Almost all organisations undergo change of varying degrees, complexity and magnitude with billions of pounds being invested every year. The cost of failure can have a catastrophic effect for the organisation and the people, therefore it is critical to understand the success factors to improve the outcome and optimise return on investment.
Success factors are management practices that, when implemented, will increase the likelihood of success of a change initiative. Their presence does not in itself guarantee success, but their absence will contribute to its failure. These success factors form a framework that describes an organisational environment vital for success of change initiatives and provide a mechanism to help organisations improve. The degree to which these practices are established and embedded within an organisation are indicative of its capability and maturity.
Building on APM’s research on Conditions for Project Success (2015), APM’s Enabling Change Specific Interest Group (SIG) carried out a desktop research and identified six key factors that are known to contribute to success of change initiatives. This was further validated through a survey research (APM 2017) where the participants recognised all six key factors to be important and ranked them in the descending order of importance.
1. Formulate a clear vision and strategy, supported by well-defined benefits
People are more likely to accept change if they understand why it is happening, what it will entail and how it will affect them. Individual change projects and programmes must be aligned with the overall strategy of the business and co-ordinated to create a manageable ‘picture’ of change.
Taking a bottom-up as well as a top-down approach, involving people in the definition of the vision is the best approach as well as clearly articulating the drivers for change (why it is happening) and desired outcomes.

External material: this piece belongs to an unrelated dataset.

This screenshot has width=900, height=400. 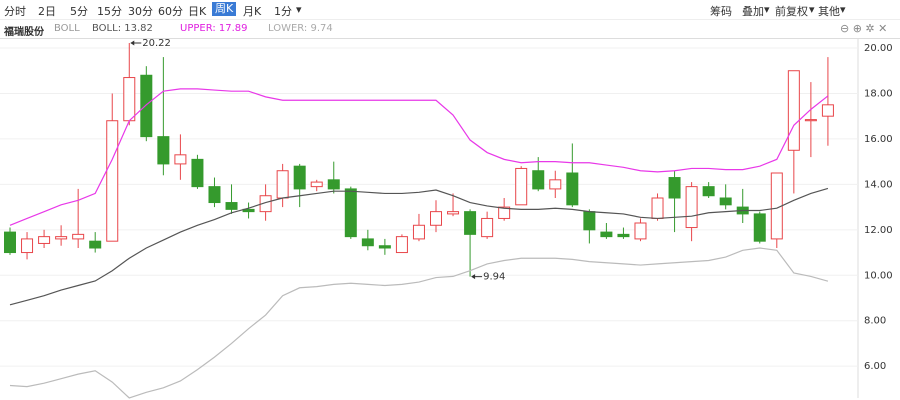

Ensure people understand how the vision differs from business-as-usual (’to be’ versus ‘as is’ state) and review on a regular basis to ensure relevance. Well-defined outcomes and benefits provide tangible benchmarks for people to understand, aim for and ultimately measure in terms of how successful the change has been.
2. Ensure strong leadership and sponsorship
Actions speak louder than words. It is important that senior leaders and sponsors advocate and act as role models for the change. Sponsors need to have the necessary sphere of influence, the time available and the attributes to deliver such as, communication and listening skills, integrity, the ability to engage and inspire, trust, emotional intelligence and gravitas.
Involve the relevant people to drive and support change so that there is real ownership of the change from the wider business. It is also important to have feedback mechanisms in place so improvements can be made.
3. Understand, engage with, build commitment from and support all stakeholders
Stakeholders will perceive and respond to change differently therefore it is important to understand, engage with, build commitment from and support these stakeholders through the entire change lifecycle. Identify stakeholders early in the change programme, carry out a potential change impact assessment, develop an engagement and communication strategy to build commitment.
Communication alone does not guarantee engagement. Spend time to really understand your stakeholders – their perspectives and motivations. Nurture your stakeholders to build trust, so that they want to help you make the change succeed and feel supported through it (win hearts and minds). Consider the psychology and behaviours of change and pitch the timing of interactions at the point where they will have the most impact (neither too early nor too late).
4. Build a strong change team with the necessary capabilities for success
Build and nurture the change team to make it a high-performance unit that combines a clear focus on its task with strong interpersonal relationships. Make sure that the purpose or remit of the team is well defined, and in relation to other teams, including the overall programme or project team. Equip team members with the necessary change process and soft/people capabilities or skills to enable successful change.
Ensure that you have the right people in the team, that it is diverse and multidisciplinary, that roles and responsibilities are well defined, and that there are recognition and reward mechanisms in place. Understand people’s motivations within the team to help develop understanding and ensure that you play to people’s strengths. It helps if team members have strong relationships with stakeholders, communicate well and have a passion and energy for their remit.
5. Define and follow a well-structured and integrated approach
If your organisation does not have a defined and structured way of managing change then consider adopting one of the many well-documented change methodologies and standards. Ensure that in all cases, you take a holistic, integrated approach that covers all aspects and is the right fit for your initiative and its environment. This is important to ensure everyone in the change team is aligned, to ensure consistency of delivery, improve capability and maturity for greater success.
Be structured (without being dogmatic) and flexible in your approach to match the nature of change. Manage programme/project interdependencies across the whole organisation avoiding a silo mentality and wasted effort. Have regular review and feedback loops to continually improve the approach for even greater success.
6. Measure the success of the change initiative
Organisational change is often a non-linear, evolutionary discovery process and it is not possible to know absolutely everything at the beginning. The external and internal organisational environment can change during the process, and it is very difficult and even unrealistic to evaluate a change initiative in the same way as other aspects of the business such as operations.
Measures can be an excellent tool for engaging and communicating with the wider organisation and stakeholders on the effectiveness and impact of the change over time, and to seek feedback. Ensure you have a baseline and success criteria at the outset, and relate measures to the originally defined vision, outputs, outcomes and benefits. Have a mix of qualitative and quantitative measures paying attention to relevance, measurability, ease of data collection, analysis and presentation.